The clinical manifestations of Scott syndrome are related to defective blood clotting and can vary in severity. Common symptoms include:

• Easy bruising: Frequent or spontaneous bruises, often without a clear cause

• Prolonged bleeding: Extended bleeding times following injury, surgery, or dental procedures

• Menorrhagia: Heavy or prolonged menstrual bleeding in affected females

• Hematuria: Blood in the urine

• Epistaxis: Frequent or severe nosebleeds

• Mucocutaneous bleeding: Bleeding in the gums or gastrointestinal tract (less common)

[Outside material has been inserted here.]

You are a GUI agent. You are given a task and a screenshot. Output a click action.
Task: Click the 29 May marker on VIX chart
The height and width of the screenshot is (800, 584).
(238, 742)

Despite the defective platelet function, individuals with Scott syndrome do not typically experience spontaneous internal bleeding or joint bleeding as seen in classic hemophilia.

Diagnosis

Diagnosing Scott syndrome can be challenging due to its rarity and the nonspecific nature of its symptoms. Diagnosis involves specialized laboratory tests focused on platelet function and coagulation pathways. Diagnostic steps may include:

• Bleeding time: May be prolonged but not diagnostic alone

• Platelet aggregation studies: Typically normal, distinguishing it from other platelet function disorders

• Procoagulant activity assay: Shows impaired phosphatidylserine exposure on activated platelets

• Flow cytometry: To detect the absence of PS externalization on the platelet membrane following stimulation

• Genetic testing: Identification of pathogenic variants in the ANO6 gene confirms the diagnosis

A comprehensive hematologic evaluation and referral to a specialized center are often necessary to make a definitive diagnosis.

Treatment

There is no specific cure for Scott syndrome, and treatment focuses on preventing and controlling bleeding episodes. Management strategies include:

• Antifibrinolytic agents: Such as tranexamic acid to reduce bleeding during dental work, menstruation, or minor surgery

• Platelet transfusions: Used in more serious bleeding episodes or before major surgical procedures

• Avoidance of NSAIDs: Non-steroidal anti-inflammatory drugs should be avoided as they can worsen bleeding

• Hormonal therapy: For women with menorrhagia to regulate or suppress menstrual cycles

• Genetic counseling: Recommended for affected families to understand inheritance risks and family planning options

Patients with Scott syndrome should also wear medical alert identification and maintain regular follow-up with a hematologist experienced in rare bleeding disorders.

Prognosis

The long-term outlook for individuals with Scott syndrome is generally favorable, especially with appropriate management and avoidance of high-risk bleeding situations. Most patients can live normal lives with only occasional bleeding episodes, particularly if preventive strategies are in place. However, because the condition can lead to serious bleeding during surgery or trauma, early diagnosis and ongoing care are crucial. The rarity of the disorder means that many aspects of its natural history remain unclear, but with increasing awareness and better diagnostic tools, outcomes continue to improve.